### [Work item]
Reproduce the lines from the one holding "Open the Print dropdown arrow" to the end of the entries. Include both ends and change nothing.

### [Stored records]
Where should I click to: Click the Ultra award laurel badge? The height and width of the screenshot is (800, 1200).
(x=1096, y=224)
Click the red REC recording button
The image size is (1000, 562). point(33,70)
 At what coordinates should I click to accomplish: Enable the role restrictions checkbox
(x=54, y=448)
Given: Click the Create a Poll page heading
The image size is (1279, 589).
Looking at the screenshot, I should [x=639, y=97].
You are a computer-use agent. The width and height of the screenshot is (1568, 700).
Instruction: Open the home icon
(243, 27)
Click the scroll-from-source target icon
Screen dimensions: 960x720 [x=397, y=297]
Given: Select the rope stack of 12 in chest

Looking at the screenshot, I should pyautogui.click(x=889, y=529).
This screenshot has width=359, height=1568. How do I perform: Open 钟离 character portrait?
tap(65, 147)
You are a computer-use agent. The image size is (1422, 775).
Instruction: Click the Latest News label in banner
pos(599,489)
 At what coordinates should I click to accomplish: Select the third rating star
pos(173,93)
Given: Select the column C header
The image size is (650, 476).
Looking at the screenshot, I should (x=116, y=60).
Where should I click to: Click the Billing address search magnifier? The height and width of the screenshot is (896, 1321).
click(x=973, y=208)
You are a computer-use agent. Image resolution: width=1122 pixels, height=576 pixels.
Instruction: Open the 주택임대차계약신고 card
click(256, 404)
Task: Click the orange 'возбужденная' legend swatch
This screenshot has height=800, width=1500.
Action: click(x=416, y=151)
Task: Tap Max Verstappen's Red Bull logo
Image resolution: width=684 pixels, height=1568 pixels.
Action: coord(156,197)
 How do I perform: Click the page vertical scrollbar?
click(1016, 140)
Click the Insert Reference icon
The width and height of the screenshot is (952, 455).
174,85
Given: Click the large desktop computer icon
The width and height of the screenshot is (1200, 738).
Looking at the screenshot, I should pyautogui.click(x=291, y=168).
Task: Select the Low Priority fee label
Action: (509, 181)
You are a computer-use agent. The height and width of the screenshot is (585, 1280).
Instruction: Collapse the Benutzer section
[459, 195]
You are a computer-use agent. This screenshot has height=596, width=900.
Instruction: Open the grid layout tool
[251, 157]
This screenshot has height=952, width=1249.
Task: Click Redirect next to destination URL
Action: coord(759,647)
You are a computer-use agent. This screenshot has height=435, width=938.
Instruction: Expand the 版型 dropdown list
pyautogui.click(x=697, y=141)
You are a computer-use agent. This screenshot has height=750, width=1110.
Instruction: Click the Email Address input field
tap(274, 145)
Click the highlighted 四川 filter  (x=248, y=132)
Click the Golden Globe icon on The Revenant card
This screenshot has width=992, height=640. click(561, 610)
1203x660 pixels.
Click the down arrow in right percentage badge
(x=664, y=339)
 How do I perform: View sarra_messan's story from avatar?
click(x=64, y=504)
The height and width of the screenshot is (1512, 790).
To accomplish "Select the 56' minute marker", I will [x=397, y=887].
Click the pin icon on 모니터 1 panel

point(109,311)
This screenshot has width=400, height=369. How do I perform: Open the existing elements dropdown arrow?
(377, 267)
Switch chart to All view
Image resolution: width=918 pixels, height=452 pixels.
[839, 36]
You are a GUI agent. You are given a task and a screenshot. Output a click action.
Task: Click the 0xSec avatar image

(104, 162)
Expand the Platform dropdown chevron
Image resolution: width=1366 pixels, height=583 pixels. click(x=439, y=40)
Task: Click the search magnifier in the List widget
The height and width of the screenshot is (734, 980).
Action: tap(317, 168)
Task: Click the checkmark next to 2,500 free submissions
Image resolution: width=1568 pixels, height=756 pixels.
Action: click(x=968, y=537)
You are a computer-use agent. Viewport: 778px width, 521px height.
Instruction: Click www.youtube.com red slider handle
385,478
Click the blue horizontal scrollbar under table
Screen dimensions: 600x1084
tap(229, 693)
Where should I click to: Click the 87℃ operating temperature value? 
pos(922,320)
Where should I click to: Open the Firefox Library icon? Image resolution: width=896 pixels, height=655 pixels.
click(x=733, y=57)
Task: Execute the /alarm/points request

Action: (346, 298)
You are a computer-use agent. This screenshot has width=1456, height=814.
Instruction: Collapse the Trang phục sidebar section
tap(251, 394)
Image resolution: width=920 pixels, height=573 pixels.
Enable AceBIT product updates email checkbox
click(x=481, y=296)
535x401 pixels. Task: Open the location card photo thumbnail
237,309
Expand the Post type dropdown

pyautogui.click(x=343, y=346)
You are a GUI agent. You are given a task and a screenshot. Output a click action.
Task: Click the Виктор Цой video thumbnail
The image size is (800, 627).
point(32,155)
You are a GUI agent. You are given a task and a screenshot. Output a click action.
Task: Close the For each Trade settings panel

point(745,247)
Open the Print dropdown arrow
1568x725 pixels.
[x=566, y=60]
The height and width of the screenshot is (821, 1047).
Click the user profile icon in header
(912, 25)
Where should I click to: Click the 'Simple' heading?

### [Final answer]
Open the Print dropdown arrow
1568x725 pixels.
[x=566, y=60]
The height and width of the screenshot is (821, 1047).
Click the user profile icon in header
(912, 25)
Where should I click to: Click the 'Simple' heading?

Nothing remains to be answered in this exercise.